- [THE TASK] Work out how many lines below contain the word "toolbar". Only the number is wanted.

- [DATA SECTION]
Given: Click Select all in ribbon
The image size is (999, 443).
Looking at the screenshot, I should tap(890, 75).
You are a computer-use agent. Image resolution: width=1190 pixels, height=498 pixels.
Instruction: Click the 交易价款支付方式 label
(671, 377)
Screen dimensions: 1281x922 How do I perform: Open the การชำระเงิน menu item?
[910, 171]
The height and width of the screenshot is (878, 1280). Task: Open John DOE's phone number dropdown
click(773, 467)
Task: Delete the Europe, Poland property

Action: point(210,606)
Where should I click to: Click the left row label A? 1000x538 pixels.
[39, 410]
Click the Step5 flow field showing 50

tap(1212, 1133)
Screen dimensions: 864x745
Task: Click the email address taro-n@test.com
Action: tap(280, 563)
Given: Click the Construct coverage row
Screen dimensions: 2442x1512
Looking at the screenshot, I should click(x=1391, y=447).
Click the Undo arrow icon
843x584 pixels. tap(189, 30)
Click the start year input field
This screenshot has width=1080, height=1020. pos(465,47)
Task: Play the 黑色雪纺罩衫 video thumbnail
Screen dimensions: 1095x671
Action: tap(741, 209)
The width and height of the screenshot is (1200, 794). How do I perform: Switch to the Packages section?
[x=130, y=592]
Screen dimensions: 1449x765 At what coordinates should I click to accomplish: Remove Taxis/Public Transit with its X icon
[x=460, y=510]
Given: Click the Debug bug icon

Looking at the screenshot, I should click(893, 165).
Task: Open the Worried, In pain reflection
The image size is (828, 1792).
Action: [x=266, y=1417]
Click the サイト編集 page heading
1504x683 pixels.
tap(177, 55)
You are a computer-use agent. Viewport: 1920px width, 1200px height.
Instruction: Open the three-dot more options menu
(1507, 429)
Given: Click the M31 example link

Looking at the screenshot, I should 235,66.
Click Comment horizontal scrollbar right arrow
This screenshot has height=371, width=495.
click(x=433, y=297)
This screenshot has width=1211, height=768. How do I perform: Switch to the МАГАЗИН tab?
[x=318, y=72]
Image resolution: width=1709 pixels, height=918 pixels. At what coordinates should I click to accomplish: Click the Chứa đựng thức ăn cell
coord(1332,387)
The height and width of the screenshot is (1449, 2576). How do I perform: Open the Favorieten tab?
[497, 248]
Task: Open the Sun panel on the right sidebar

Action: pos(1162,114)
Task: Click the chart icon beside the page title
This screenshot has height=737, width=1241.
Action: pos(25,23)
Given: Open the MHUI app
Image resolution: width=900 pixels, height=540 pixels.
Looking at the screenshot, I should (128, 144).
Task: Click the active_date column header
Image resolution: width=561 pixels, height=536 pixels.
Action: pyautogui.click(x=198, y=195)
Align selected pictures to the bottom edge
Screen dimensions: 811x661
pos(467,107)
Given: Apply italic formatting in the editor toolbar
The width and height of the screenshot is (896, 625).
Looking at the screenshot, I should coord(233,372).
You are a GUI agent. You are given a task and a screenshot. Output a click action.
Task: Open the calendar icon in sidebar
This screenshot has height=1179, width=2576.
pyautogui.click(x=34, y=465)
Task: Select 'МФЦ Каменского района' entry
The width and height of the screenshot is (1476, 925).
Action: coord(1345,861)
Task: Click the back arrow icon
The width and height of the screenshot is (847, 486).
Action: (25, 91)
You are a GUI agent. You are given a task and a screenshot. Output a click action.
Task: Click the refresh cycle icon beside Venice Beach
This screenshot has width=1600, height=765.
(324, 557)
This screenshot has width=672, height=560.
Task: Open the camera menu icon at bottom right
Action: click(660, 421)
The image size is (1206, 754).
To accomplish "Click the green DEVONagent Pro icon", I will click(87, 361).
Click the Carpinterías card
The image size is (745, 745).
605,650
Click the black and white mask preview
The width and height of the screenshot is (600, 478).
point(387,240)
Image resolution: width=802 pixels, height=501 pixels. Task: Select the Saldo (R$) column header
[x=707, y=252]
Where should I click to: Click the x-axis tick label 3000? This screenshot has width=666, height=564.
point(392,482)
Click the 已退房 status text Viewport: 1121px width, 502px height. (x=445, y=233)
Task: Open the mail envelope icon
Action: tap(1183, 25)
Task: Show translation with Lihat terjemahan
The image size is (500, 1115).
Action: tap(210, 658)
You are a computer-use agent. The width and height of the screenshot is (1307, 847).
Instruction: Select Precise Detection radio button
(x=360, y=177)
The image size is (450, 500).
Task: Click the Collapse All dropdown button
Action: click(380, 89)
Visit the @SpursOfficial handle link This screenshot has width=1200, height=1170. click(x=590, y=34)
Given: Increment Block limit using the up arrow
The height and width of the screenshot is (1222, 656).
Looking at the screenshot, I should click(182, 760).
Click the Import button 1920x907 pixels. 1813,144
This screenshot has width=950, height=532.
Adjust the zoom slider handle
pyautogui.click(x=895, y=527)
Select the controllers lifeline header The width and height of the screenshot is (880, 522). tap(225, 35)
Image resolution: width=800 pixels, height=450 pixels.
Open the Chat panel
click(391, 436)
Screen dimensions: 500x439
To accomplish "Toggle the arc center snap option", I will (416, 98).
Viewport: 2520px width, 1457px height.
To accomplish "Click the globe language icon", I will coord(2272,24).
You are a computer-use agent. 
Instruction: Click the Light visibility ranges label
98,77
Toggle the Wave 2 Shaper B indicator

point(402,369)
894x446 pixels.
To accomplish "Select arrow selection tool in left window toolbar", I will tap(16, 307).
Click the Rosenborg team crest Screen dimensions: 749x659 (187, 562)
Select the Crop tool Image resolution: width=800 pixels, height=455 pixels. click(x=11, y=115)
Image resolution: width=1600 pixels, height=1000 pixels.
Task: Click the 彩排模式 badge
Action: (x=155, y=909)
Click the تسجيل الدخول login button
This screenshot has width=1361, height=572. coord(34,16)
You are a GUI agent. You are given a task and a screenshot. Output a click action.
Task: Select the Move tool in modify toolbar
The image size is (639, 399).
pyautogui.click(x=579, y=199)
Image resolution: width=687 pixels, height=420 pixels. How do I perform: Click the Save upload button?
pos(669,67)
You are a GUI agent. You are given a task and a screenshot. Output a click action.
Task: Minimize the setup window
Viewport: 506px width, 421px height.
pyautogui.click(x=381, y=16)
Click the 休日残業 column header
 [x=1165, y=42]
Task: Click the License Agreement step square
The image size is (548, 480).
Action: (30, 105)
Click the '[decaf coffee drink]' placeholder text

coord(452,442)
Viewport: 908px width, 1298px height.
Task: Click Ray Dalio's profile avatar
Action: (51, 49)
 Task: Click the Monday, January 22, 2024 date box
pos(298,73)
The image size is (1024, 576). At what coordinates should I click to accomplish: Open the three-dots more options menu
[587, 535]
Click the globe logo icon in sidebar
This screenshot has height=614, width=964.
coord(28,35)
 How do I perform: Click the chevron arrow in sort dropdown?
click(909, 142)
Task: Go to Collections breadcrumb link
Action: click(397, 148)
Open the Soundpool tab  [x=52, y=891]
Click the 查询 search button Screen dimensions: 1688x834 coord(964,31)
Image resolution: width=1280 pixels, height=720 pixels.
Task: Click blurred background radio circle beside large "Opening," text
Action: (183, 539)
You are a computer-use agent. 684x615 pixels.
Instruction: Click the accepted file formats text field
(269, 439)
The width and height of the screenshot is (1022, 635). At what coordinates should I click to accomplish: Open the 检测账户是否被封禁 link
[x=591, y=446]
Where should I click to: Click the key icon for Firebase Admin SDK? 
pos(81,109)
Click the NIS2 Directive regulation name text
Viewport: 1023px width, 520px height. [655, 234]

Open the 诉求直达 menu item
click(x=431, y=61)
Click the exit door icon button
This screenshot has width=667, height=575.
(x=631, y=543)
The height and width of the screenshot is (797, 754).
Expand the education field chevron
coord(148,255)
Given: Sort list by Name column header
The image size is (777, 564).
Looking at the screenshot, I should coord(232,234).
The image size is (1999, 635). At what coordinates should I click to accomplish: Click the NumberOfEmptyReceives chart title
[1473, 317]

- [SOLUTION] 3